Thu 03 Feb 2011


The free video hosting site receives a staggering two billion views a day and accepts twenty-four hours of new material every minute.  Ninety-four of the top one hundred businesses in the world by advertising spend run campaigns on it.

Of course, the number one search engine is Google which happens to own YouTube and gives a particularly high ranking to its moving picture partner’s listings when searches are conducted.  The two feed each other and are streets ahead of everything else on the Worldwide Web.

The static text-only website is as much on its last legs as the printed paper catalogue.    Moving pictures enable a business to demonstrate products, show real people – its customers – speaking real words in testimony to its products and services.  They put a name and face, a person, to a company.  They can illustrate a business’s wonderful facilities and hardworking staff.  Moving pictures allow you to show off anything whatsoever to do with your business in a more engaging and convincing way than a text-only site ever can.

As this column has often reminded its readers, Public Relations is the art of managing and improving reputation.  It is the process of making sure people know about a business and that they believe good things of it.  Customer testimonials, product demonstrations, “How to guides,” – all of these are better illustrated in video than text, and all, if properly conceived and produced, add to that reputation.  Anyone who has ever dealt with Search Engine Optimisation will know that “stickiness,” the encouragement given to a viewer to stay as long as possible on a particular site, is crucial.  Videos are very sticky because people do like to watch them. 

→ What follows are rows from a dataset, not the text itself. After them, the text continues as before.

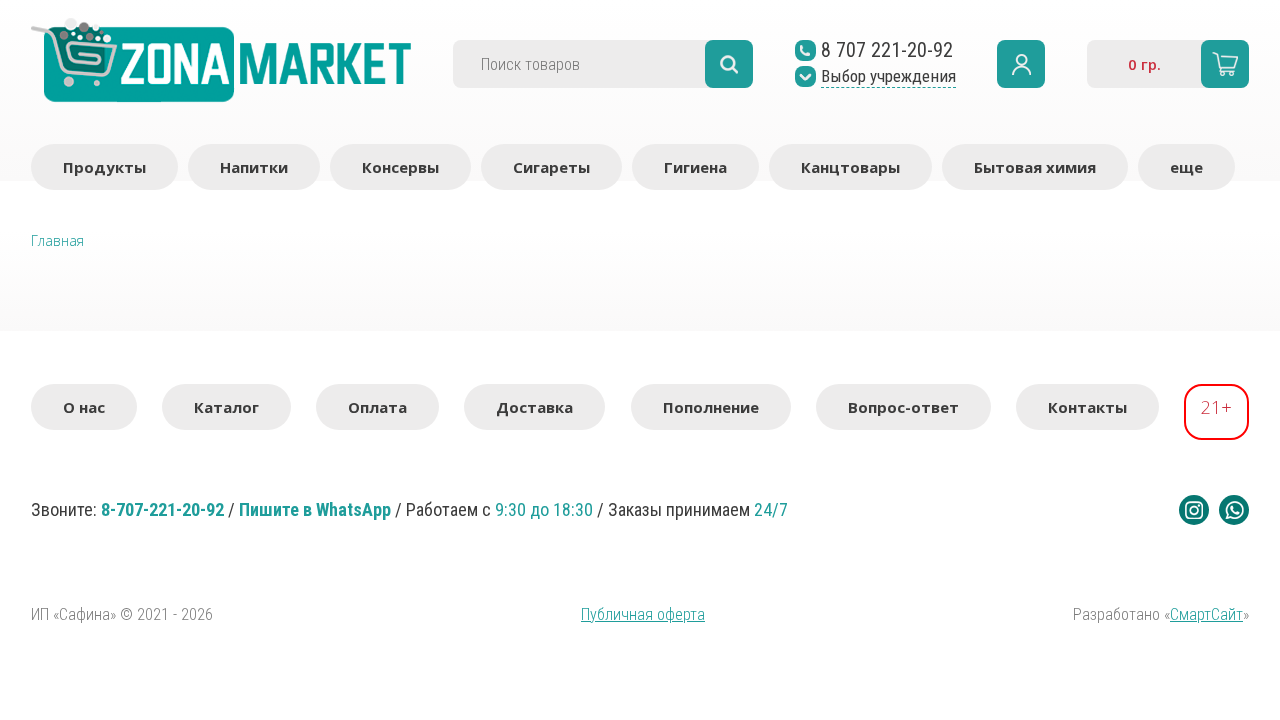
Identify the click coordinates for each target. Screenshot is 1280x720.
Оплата (377, 407)
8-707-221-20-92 (162, 509)
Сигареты (551, 167)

Most  international big brands have caught on to this in a big way.  Coca-Cola, Deloitte, General Motors, Thomson, Nat West are just a few of the companies which have their own (free) channels on the site attracting many millions of views.  In fact you would be hard pressed to find a big high street name which is not represented. 

At the time of writing a search on YouTube for “Shopping Milton Keynes” brings up a number of videos, the most relevant of which have more than fifty thousand views.  A video posted today from a local business which included the same description in its tag words (the words the person uploading the pictures uses to describe the piece) would very soon be appearing under the same search terms.  If fifty thousand people have already found films responding to that search, it is fair to assume that thousands more will continue so to do, and your film can sit there for years, being there every time anyone looks.  Quite a thought!   

Of course there is no reason why the same film could not be embedded on a company’s own website, or in as many different sites as possible (YouTube has smaller rivals like and where they can also be placed usefully).  But the value of videos doesn’t stop with the internet.  They are also a valuable tool for internal communications, particularly for larger businesses with more than one site, and as part of a wider communications plan to customers, suppliers or the general public.

Finally, if you are still not convinced of the value of having some moving pictures of you, your business and your customers online, take a leaf out of the Facebook of Premiership striker, Tuncay.  The Turkish international striker has posted an eleven minute compilation of his best goals online, as an advertisement for any clubs which might be tempted to buy him from Stoke City. 

To ever-so-slightly misquote the great psychologist, Steuart Henderson Britt, “Having a website without using moving pictures is like winking at a girl in the dark. You know what you are doing, but nobody else does."